Today I learned as much as I could about Redis, a member of the growing NoSQL genre of data stores.

Installation

I love homebrew.

brew install redis

Resources I Used

Twitter Clone in PHP

Downloaded retwis-0.3. Followed along with the guide to Retwis here. I found this a bit difficult to wade through, ultimately.

EngineYard Redis Intro

A good overview from EngineYard called To Redis or Not to Redis. This one is easy to follow, but isn’t a very deep pool.

Using Key Value Stores from Ruby by James Edward Gray II

The Redis series of Gray II’s Using Key Value Stores from Ruby is more in depth than the EngineYard series, but is still easy to understand. I’m glad I took some extra time to read through it.

What I Think I Now Know

Redis is super-fast, as data is held in memory. (And even then, some reports I In addition to simple strings as value types, it also has sets and lists, upon which operations are atomic. Those two things are great! The operations that can be performed on sets and lists are numerous. Everything else is a string. Compared to the ‘data model’ that I know I’ll encounter when I check out Cassandra, Redis is very straightforward, with just enough extra to be really powerful.

The downside is that it doesn’t have the most mature scaling facilities, though some client libraries make up for this.

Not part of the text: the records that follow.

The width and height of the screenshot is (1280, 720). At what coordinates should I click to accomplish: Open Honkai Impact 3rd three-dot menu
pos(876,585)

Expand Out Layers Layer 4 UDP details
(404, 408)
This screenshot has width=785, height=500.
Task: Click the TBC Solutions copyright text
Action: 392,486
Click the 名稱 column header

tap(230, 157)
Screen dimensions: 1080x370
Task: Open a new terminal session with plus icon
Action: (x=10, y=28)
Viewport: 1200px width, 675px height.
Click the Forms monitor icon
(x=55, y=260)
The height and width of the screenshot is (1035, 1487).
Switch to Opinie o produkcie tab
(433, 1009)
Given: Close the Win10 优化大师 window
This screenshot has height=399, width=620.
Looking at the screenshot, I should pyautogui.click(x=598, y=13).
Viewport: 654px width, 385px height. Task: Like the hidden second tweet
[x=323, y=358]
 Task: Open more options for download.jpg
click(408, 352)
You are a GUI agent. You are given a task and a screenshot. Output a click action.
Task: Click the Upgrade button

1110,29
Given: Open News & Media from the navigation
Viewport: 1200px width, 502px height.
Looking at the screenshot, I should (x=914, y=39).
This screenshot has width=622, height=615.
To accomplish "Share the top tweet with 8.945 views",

It’s also risky; though data is dumped to disk periodically (this circumstance is configurable), data is primarily held in RAM. A failure could cause some data loss.

Also, having messed around with it a bit, Ezra’s redis-db makes working with Redis in Ruby pretty simple.

It seems to me, and Gray II definitely agrees, that Redis would be great as a combination of Memcached replacement and user-tracking data store. It has advantages over Memcached in speed ( check out this benchmark comparison ), data types, and that it will persist to disk (eventually).

I could definitely see using this in the near future.